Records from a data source
►

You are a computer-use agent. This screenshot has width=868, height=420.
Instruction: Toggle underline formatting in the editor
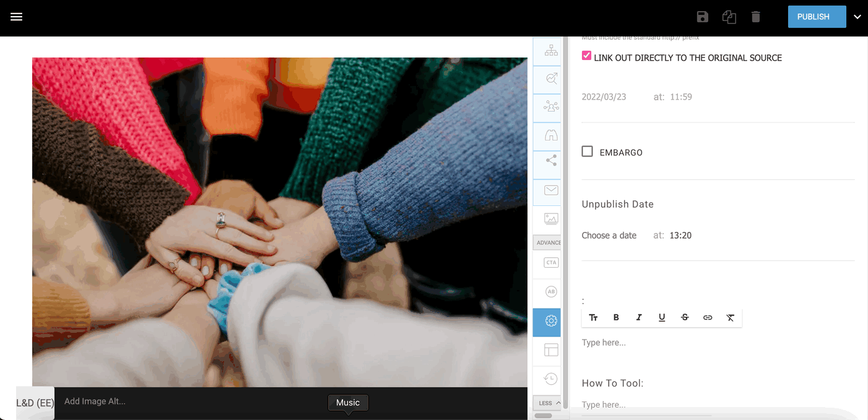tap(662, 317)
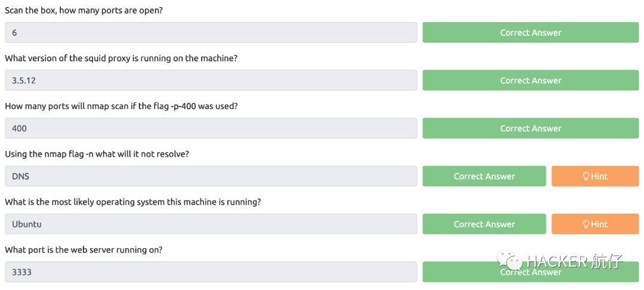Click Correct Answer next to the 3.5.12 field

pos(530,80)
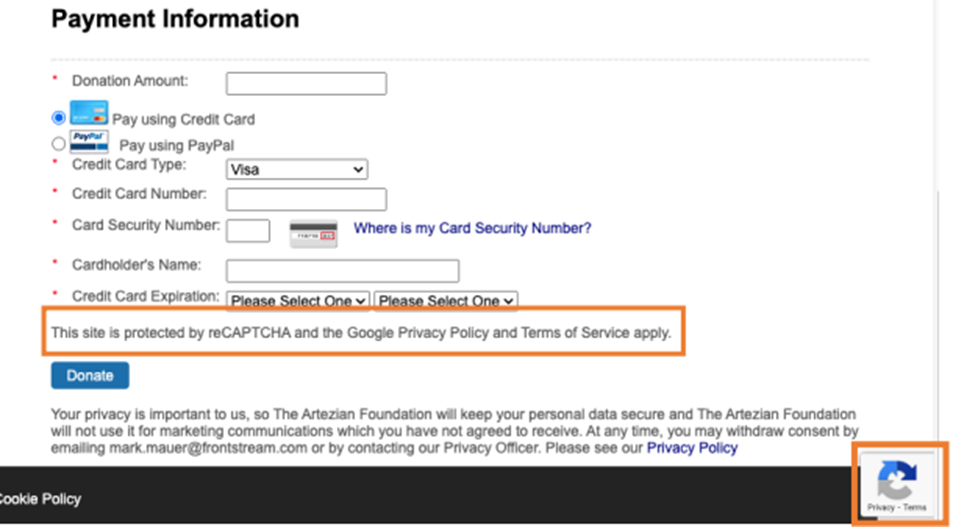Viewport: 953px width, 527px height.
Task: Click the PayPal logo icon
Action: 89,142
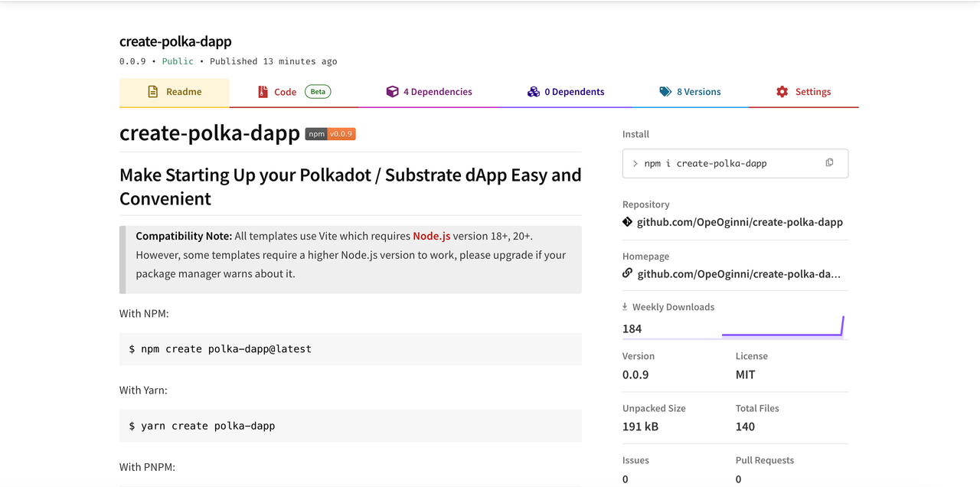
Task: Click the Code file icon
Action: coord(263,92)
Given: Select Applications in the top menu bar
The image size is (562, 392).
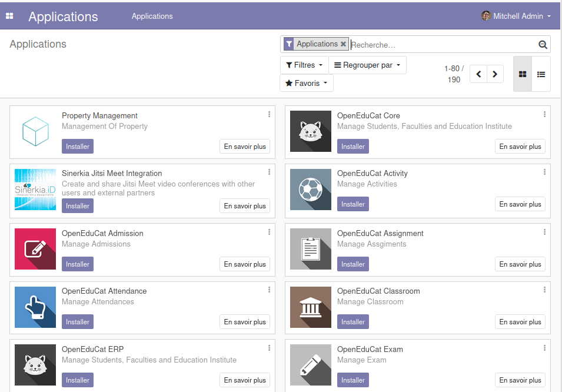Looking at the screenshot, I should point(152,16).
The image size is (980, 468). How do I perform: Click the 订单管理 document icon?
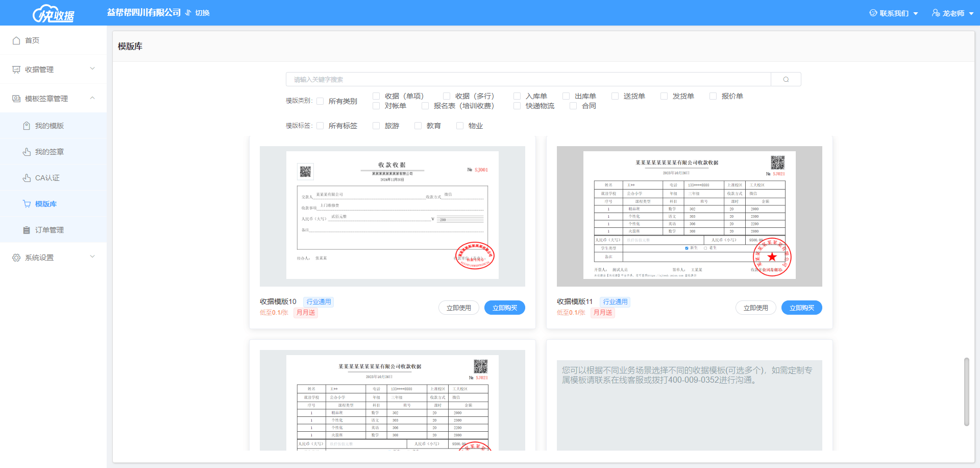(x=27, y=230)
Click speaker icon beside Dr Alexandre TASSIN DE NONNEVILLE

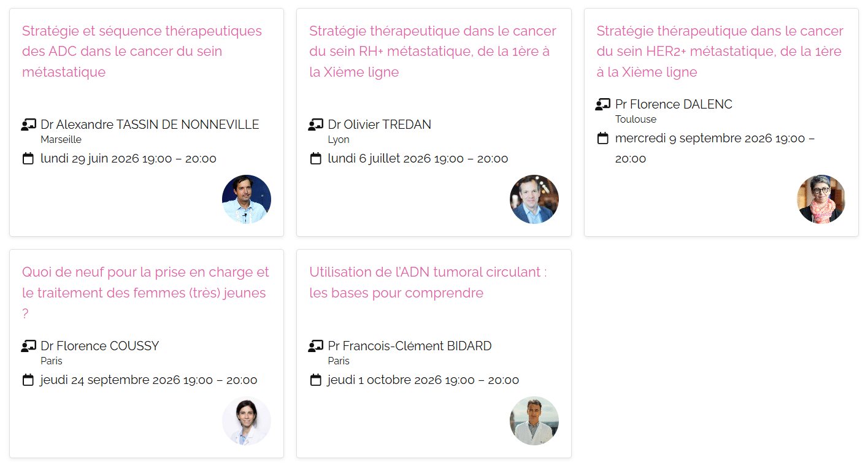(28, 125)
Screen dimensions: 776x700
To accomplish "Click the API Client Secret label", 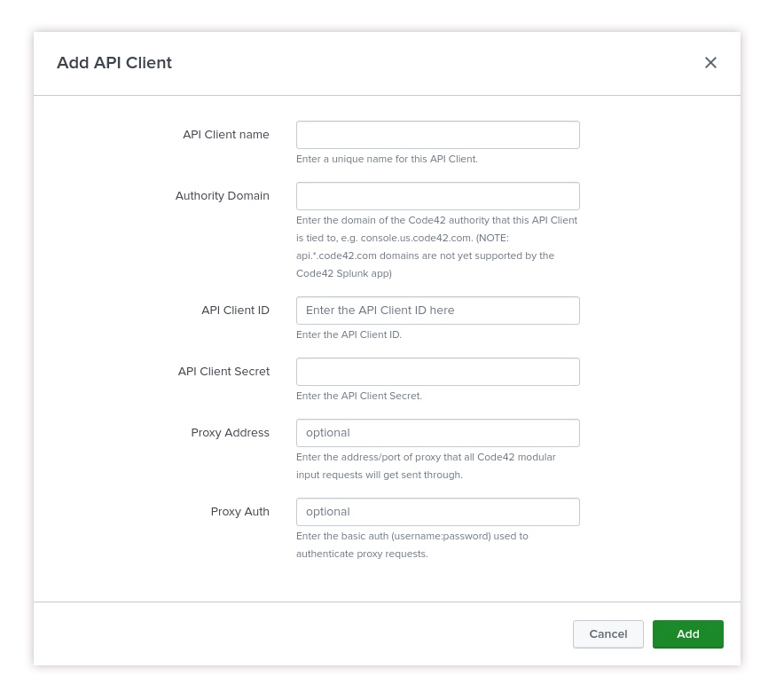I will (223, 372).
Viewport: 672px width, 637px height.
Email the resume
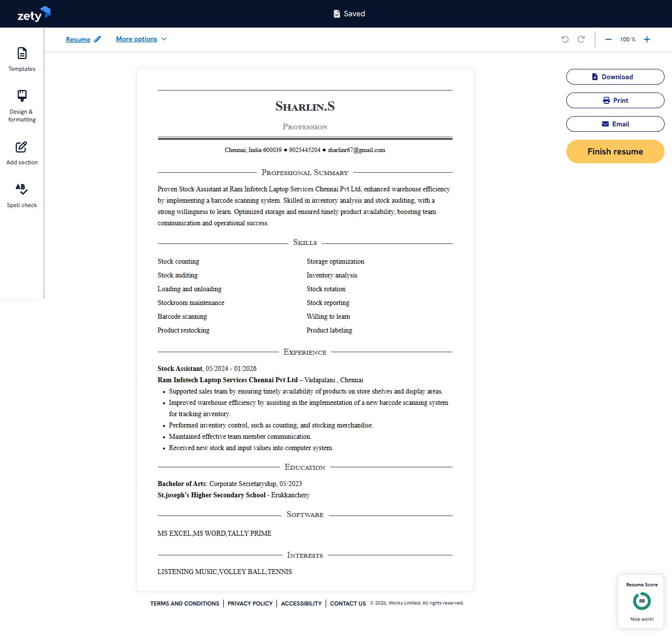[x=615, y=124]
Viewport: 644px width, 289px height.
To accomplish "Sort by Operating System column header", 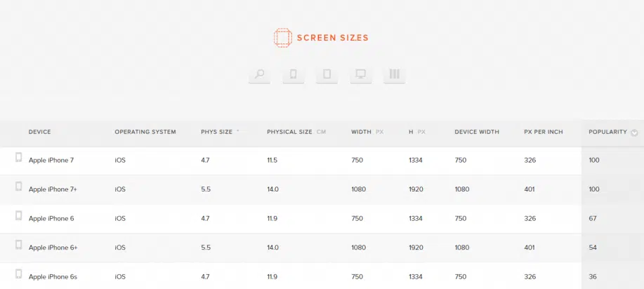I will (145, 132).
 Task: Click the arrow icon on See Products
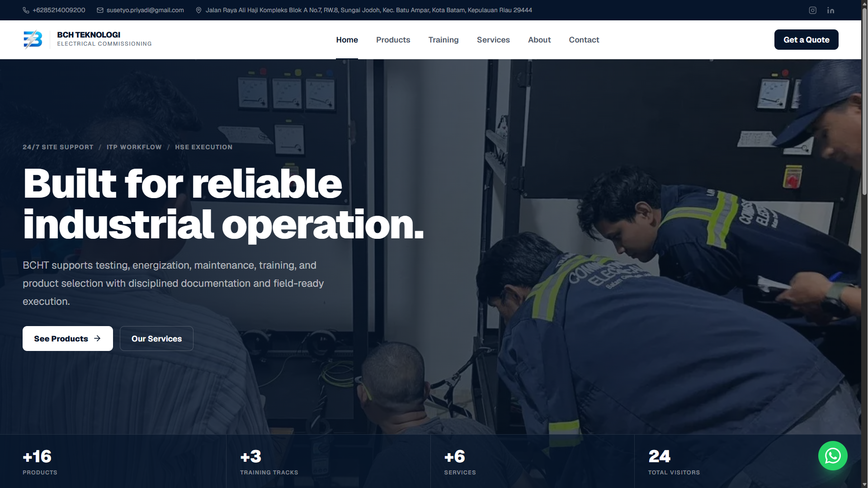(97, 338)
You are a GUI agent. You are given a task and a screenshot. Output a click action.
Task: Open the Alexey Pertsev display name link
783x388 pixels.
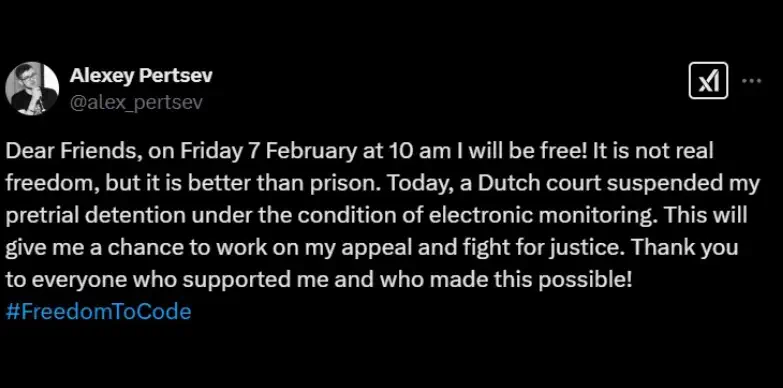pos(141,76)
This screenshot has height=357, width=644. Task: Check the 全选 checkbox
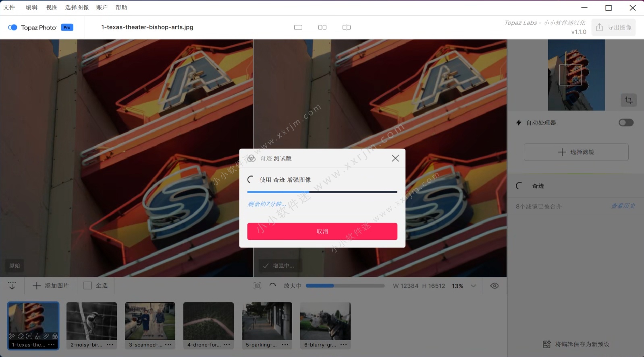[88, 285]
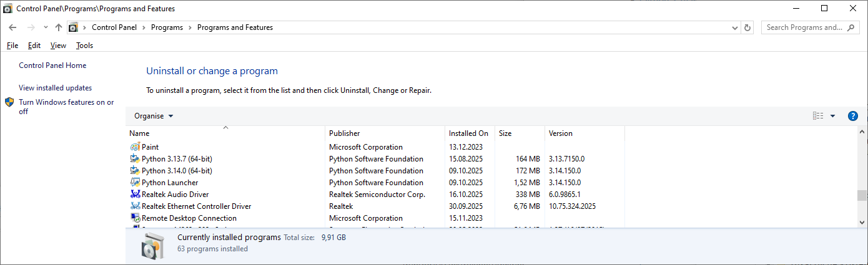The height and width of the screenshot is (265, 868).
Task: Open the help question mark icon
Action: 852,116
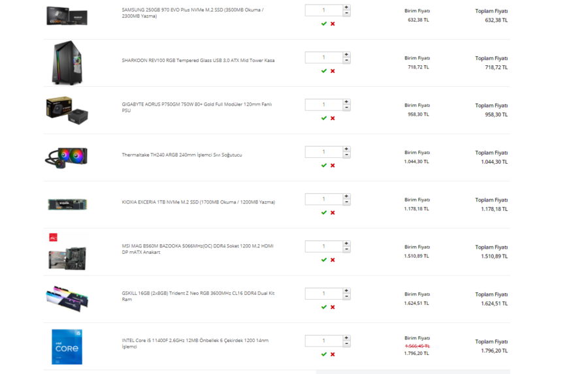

◄

Say how many lines in the records hold the string "agent", please, and add no other words.

2